The Development of a Patient-Reported Functional Limitations Index
ResearchPosted on rand.org Feb 5, 2025Published in: The American Journal of Managed Care, Volume 26, Issue 7, pages e225-e231 (July 2020). DOI: 10.37765/ajmc.2020.43765
ResearchPosted on rand.org Feb 5, 2025Published in: The American Journal of Managed Care, Volume 26, Issue 7, pages e225-e231 (July 2020).
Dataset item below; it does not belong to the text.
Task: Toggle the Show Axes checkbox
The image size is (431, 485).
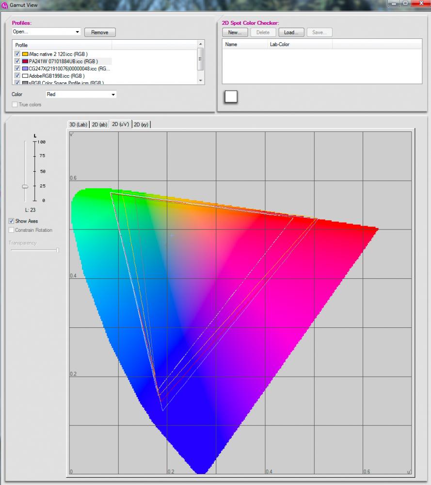Action: point(12,221)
DOI: 10.37765/ajmc.2020.43765
To develop an easy-to-interpret, patient-reported Functional Limitations Index (FLI) that can be used to assess and monitor the full spectrum of functioning in a community-dwelling population.
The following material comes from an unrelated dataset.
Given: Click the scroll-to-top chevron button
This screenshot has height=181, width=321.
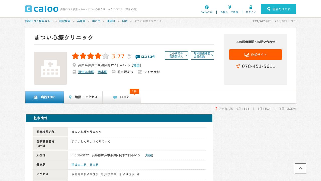Looking at the screenshot, I should 300,168.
Observational design using nationally representative survey data.
We used self-rated health as a criterion for empirically assigning weights to 5 National Health Interview Survey items assessing difficulty with seeing, hearing, walking, cognition, and self-care. In addition to succinctly summarizing cumulative limitations, we addressed 2 main questions: (1) Which limitations have stronger associations with self-rated health? and (2) How does severity (from 0, no difficulty, to 3, unable to do) relate to self-rated health? We generated a respondent-level summary score based on a model predicting self-rated health from the 5 linearly scored (0-3) items and used splines to account for nonlinear severity—self-rated health associations.
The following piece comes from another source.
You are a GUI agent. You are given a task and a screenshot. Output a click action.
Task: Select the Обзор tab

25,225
The strongest association of specific functional limitations with self-rated health involved mobility; the weakest associations involved sensory limitations. The association of severity with self-rated health was nonlinear and largest moving from no difficulty to somewhat difficult. Nationally, 5% of noninstitutionalized adults were considered most limited, 8% somewhat limited, and 87% least limited. Great mobility limitations (defined as a lot of difficulty or unable to do) most distinguished limitation groups (present in 0% of least limited, 25% of somewhat limited, and 70% of most limited).
The FLI is an easy-to-administer, easy-to-interpret, and valid summary measure of disability that health plans and health care organizations can use for quality-of-care monitoring across a variety of settings to improve care for patients with disabilities.